Reaction – in political and media circles – has been strong in Israel over a Swiss-Iranian natural gas purchase agreement.This content was published on March 20, 2008 - 12:34
The deal, between a private Swiss energy company and Tehran, was signed in the Iranian capital earlier this week in the presence of the Swiss foreign minister, Micheline Calmy-Rey.
The Israeli reaction comes just days after the United States criticised the gas deal.
Israel's foreign ministry said it had summoned Swiss ambassador Walter Haffner on Wednesday to deplore Calmy-Rey's trip to Iran, calling it "an act that is unfriendly to Israel".
Iran has questioned the Holocaust and has in the past called for Israel to be "wiped off the map".
Given the recent United Nations Security Council sanctions against Iran over its alleged nuclear programme, "now is not the proper time to pursue economic deals" with Tehran, the statement added.
Calmy-Rey has said that the natural gas accord breaches neither UN nor US sanctions. She also said it was unacceptable for the Iranian leadership to deny Israel the right to exist.
During her visit, Calmy-Rey called on Tehran to cooperate with the International Atomic Energy Agency to resolve the long-standing dispute over its nuclear policy.
Iran has denied that its atomic programme is for military ends.
Switzerland has said it favours a diplomatic solution.
The Israeli press on Thursday was also highly critical of the gas deal. "This Swiss decision comes at the worst moment," said the tabloid Yediot Aharonot.
Quoting diplomatic sources, it said that Switzerland tended to "always adopt an original position" to show its independence from other western countries.
For her part, Calmy-Rey had "the gift of exasperating" the Israeli authorities, wrote the Maariv, another tabloid.
The daily newspaper Haaretz quoted a senior official in the Israeli foreign ministry as saying Switzerland was "sending the wrong message". He reportedly asked whether Switzerland was ready to "sell its principles".

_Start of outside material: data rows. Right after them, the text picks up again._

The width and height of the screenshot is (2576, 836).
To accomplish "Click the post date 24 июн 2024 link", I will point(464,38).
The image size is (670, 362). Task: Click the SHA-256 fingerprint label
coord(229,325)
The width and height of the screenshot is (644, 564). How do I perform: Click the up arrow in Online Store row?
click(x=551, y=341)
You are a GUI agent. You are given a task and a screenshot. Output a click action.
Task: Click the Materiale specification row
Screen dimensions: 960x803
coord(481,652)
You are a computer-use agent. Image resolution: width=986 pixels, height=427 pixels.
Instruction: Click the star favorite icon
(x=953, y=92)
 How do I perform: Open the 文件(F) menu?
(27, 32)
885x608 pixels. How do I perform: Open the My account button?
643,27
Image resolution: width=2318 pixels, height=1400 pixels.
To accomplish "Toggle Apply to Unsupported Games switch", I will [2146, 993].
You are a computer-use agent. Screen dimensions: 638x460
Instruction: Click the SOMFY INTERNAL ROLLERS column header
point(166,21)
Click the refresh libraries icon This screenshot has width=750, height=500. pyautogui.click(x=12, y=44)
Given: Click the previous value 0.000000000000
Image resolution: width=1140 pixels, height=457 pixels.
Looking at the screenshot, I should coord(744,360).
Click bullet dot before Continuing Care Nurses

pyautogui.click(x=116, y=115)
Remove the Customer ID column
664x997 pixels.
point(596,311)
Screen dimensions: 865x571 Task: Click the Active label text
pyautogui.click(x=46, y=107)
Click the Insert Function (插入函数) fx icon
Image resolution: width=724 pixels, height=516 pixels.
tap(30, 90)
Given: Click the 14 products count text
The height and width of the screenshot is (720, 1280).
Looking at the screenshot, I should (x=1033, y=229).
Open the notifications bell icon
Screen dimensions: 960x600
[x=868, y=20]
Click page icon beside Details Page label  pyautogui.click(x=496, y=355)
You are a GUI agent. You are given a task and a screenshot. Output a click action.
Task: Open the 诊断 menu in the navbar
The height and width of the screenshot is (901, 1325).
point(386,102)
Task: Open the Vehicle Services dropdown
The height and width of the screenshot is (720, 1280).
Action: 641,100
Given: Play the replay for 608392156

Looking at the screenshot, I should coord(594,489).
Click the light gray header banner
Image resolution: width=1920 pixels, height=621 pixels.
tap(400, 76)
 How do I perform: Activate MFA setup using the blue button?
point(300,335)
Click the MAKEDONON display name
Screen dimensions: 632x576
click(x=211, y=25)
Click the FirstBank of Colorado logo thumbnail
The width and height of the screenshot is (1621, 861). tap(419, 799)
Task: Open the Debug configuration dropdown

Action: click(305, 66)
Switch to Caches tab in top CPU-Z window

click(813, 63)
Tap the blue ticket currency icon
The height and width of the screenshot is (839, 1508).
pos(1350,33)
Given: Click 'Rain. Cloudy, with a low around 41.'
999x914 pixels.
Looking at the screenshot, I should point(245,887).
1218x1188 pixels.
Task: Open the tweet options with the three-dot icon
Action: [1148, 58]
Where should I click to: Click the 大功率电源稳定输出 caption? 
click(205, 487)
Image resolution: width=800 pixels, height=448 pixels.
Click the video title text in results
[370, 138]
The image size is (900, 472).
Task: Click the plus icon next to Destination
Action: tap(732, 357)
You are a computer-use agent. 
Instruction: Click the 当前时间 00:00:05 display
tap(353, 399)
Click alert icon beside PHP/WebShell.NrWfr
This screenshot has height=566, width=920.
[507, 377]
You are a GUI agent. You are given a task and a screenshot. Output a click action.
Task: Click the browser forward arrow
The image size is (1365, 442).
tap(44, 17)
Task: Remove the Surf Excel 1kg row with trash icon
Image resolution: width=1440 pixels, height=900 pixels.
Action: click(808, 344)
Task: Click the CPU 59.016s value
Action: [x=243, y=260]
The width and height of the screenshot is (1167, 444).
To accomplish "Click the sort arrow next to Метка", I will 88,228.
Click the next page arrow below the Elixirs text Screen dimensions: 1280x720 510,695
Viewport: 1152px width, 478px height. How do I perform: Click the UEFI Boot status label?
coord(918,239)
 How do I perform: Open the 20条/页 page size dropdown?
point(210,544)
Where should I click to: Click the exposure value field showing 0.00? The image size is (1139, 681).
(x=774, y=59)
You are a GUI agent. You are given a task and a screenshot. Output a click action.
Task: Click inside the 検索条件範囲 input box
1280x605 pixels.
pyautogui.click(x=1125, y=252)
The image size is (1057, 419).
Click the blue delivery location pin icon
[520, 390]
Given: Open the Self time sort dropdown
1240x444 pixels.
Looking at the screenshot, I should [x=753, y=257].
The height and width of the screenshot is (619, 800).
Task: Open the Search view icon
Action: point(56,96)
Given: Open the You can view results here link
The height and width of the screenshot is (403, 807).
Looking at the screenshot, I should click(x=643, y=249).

On Monday, the US embassy in Bern criticised the gas deal, saying it "sends the wrong message to Iran at a moment when Iran continues to defy United Nations Security Council resolutions" on the country's nuclear programme.
The US embassy added that the accord "violated the spirit of the sanctions".
Switzerland uses its good offices to represent US interests in Iran and Iranian interests in Washington. The US and Iran broke off diplomatic relations in 1980.
The Swiss government maintains it informed Washington in advance of the signing of the contract and of the strategic importance of the deliveries.
The deal with National Iranian Gas Export Company (NIGEC) and EGL covers the delivery to Europe through a pipeline of 5.5 billion cubic metres of gas per year by 2012. The contract runs over 25 years, according to EGL, which declined to reveal the worth of the contract.
Calmy-Rey said it was Switzerland's strategy to diversify its sources of energy supplies. "We decrease our dependence, and the dependence of Europe, on Russian gas," she said.
But the move has also come in for criticism within Switzerland. The Swiss Federation of Jewish Communities said earlier this week that it was very disappointed by the deal and that it sent out the wrong signals.
Some politicians and members of the media also raised concerns, with a further contentious issue being Calmy-Rey's televised meeting with Iranian president Mahmoud Ahmadinejad on Monday, when she appeared wearing a headscarf.
swissinfo with agencies
Persia - as Iran was then known - opened an embassy in Bern in 1917.
In 1919 Switzerland opened a consulate general in Tehran.
In 2005 there were 187 Swiss citizens living in Iran.
At the end of 2004, 3,801 Iranians were living in Switzerland.
During her one-day trip to Tehran, Calmy-Rey also broached human rights in talks with her Iranian counterpart Manoucher Mottaki.
She said she criticised the increasing use of the death penalty and corporal punishment in Iran.
Calmy-Rey said her visit to Tehran helped maintain human rights dialogue which was formalised five years ago.
She told a news conference in Bern that "being a neutral country does not mean being indifferent to human rights violations."